Stati Uniti: quale futuro?

 

     Credo che la rielezione di George Bush
non ci debba sorprendere più di tanto. La maggioranza del popolo americano, tornato massicciamente a votare, ha espresso
chiaramente un sentimento comprensibile: PAURA. Dopo l’11
settembre, gli americani vivono un senso di insicurezza forse non paragonabile
ad altri periodi della sua storia. E la paura genera il bisogno di una forte
identificazione, di indiscutibili valori condivisi (Dio, Patria, Famiglia), di
semplificazioni valutative (amico/nemico, bene/male). Forse il problema
centrale, negli USA, è la difficoltà della gente di rappresentarsi il mondo, al di là
delle immagini che gli propongono i “media”. Non è un caso che
l’americano medio sia sorpreso di fronte alla scoperta che nel mondo ha
più nemici che amici e si chieda: perché? I mass-media, anche in assenza di
un vero e
proprio monopolio, non sono certo i migliori informatori dell’opinione pubblica
americana, nonostante la presenza di una grande tradizione giornalistica
di informazione e denuncia. Non è difficile
immaginare che l’americano medio abbia poche possibilità di entrare in
contatto con le immagini shoccanti della fame, delle misere condizioni di vita
in tanta parte della Terra, delle devastanti conseguenze dei bombardamenti a tappeto sulle
“città dei terroristi”. Quale rappresentazione del
mondo può nascere da migliaia di ore trascorse davanti a canali televisivi commerciali,
pieni di “spot pubblicitari” e “reality show”?

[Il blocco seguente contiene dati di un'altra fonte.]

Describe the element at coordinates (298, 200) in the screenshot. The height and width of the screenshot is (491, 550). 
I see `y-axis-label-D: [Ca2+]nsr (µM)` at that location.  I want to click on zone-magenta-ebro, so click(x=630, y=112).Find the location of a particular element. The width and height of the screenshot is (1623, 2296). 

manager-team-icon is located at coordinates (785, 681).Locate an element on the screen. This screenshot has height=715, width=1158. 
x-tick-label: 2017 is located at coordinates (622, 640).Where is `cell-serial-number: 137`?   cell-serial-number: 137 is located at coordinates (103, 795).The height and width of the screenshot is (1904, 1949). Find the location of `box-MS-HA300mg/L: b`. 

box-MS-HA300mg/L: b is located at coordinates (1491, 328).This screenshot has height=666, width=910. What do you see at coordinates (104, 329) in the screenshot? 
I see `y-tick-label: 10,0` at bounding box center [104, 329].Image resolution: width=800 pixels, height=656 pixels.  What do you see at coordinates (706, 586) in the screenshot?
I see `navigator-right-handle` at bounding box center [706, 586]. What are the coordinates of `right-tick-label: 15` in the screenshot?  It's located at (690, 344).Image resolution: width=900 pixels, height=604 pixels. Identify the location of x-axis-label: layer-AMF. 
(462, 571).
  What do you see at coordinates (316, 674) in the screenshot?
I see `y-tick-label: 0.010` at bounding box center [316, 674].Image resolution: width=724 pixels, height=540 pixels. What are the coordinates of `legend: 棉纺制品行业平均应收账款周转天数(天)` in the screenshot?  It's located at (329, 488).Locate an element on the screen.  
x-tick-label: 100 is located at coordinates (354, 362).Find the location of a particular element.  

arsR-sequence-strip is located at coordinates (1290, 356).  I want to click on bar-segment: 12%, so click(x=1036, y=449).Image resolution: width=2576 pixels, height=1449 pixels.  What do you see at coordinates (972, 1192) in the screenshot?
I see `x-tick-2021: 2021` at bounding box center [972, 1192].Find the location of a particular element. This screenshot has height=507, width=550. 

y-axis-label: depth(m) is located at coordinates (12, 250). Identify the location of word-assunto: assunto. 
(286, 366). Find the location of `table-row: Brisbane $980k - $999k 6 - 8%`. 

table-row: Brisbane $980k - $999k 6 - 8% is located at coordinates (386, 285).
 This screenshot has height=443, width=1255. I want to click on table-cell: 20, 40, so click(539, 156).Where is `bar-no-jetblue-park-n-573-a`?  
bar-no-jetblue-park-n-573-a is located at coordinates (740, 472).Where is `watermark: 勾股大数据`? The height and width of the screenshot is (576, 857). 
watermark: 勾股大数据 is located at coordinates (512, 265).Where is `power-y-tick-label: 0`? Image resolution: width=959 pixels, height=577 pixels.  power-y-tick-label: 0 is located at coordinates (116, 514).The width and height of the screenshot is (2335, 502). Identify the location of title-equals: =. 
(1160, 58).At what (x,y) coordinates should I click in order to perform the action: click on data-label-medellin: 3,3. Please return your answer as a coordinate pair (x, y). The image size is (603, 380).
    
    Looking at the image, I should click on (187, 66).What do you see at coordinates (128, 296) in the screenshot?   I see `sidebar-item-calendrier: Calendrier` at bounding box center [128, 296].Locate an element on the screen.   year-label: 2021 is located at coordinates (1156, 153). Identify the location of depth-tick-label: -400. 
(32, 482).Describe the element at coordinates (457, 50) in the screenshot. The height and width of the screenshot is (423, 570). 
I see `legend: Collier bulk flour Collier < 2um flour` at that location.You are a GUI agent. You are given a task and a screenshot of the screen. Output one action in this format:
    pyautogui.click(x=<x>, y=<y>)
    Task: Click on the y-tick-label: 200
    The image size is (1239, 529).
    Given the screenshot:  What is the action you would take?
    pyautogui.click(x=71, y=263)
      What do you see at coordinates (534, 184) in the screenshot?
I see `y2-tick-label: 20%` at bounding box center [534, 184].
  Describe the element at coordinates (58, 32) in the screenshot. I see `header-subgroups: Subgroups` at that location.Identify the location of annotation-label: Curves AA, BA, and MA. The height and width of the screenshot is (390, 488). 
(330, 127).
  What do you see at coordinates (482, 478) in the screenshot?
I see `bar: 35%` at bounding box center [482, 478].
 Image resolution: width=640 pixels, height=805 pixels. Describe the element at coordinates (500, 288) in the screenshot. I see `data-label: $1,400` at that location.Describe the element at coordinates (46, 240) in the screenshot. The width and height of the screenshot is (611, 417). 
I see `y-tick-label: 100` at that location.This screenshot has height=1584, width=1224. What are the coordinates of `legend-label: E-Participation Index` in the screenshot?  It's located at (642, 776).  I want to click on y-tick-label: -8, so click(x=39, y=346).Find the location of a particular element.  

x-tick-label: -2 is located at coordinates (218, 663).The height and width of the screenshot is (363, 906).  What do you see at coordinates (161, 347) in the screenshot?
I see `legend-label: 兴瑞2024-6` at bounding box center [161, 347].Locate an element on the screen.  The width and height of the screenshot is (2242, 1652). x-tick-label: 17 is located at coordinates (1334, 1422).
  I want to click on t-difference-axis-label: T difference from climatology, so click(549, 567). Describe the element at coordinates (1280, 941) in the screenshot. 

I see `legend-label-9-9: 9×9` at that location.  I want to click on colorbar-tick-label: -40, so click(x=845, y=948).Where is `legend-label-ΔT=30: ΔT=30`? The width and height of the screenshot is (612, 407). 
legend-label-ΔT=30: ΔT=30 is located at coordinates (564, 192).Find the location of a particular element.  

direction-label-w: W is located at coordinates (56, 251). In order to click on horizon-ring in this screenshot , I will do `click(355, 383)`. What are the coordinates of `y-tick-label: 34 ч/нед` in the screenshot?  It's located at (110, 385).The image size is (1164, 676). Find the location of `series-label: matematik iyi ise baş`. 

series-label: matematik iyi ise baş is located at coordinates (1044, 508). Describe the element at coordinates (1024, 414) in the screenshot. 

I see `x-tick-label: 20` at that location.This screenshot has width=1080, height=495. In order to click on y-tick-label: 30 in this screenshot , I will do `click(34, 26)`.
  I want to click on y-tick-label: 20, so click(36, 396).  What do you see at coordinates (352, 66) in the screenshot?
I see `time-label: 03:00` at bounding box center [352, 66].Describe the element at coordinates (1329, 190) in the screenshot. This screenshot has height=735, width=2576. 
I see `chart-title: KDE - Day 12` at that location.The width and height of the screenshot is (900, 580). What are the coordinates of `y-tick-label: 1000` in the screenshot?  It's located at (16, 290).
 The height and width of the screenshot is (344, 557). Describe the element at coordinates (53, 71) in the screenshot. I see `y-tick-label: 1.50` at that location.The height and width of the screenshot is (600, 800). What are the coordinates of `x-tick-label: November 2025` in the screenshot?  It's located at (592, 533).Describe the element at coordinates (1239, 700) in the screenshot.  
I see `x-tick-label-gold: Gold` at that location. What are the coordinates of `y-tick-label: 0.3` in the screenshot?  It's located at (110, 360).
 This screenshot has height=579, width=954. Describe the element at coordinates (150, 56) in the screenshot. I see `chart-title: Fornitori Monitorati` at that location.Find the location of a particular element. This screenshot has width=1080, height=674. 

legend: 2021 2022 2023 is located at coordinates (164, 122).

     Johan Galtung*, nel 1999,
fece un’interessante previsione: entro 25 anni
l’impero americano sarebbe crollato. Dopo la prima elezione di Bush jr., ridusse tale
termine a 20 anni. Questo grande studioso norvegese basa
le sue previsioni su un’attenta analisi sistemica, fondata sulla teoria delle sinergie delle
contraddizioni sincronizzate
, già verificata precedentemente. Infatti, nel
1980 egli rilevò che l’Unione Sovietica presentava cinque forti
contraddizioni, che l’avrebbero portata al crollo al massimo entro dieci
anni: dopo 9 anni e 10 mesi, nel 1989, ci fu il Crollo del Muro di
Berlino, con tutto ciò che ne seguì. 

    
Nel mese di giugno di quest’anno, lo stesso Galtung, in una conferenza a
Roma, ha presentato le sue nuove valutazione sulle prospettive dell’
“impero americano”. Secondo Galtung, gli USA presentano oggi ben
15 contraddizioni sincronizzate (vedi in dettaglio sul suo sito
www.transcend.org),
che possono avere, entro 15 anni, solo due sbocchi: o  un improbabile
tentativo, nella fase finale, di imporre una dittatura mondiale o un
recupero di razionalità e senso della realtà, che potrà far reinserire
gli USA nel novero dei Paesi “normali”, rispettosi degli altri
popoli, senza più deliri di onnipotenza. 

    
Il primo compito dei veri amici degli americani, diventa così soprattutto
quello di informarli, dicendo loro la verità sulle troppe cose che
ignorano, in particolare della loro politica estera. 

Pippo
Palazzolo

Novembre
2004

*
Johan Galtung è fondatore dell’International Peace Reserch Institute. Docente
di Studi sulla Pace all’Università delle Hawaii, Galtung è anche direttore
del programma ONU Transcend, che si pone l’obiettivo di risolvere in modo
nonviolento i conflitti. Ha ricevuto il Premio Nobel alternativo per la
Pace nel 1987 ed è autore di una vastissima produzione sulle possibilità
di risoluzione nonviolenta dei conflitti. Alcuni dei suoi libri sono stati
pubblicati in italiano dalle edizioni del Gruppo Abele ed Esperia.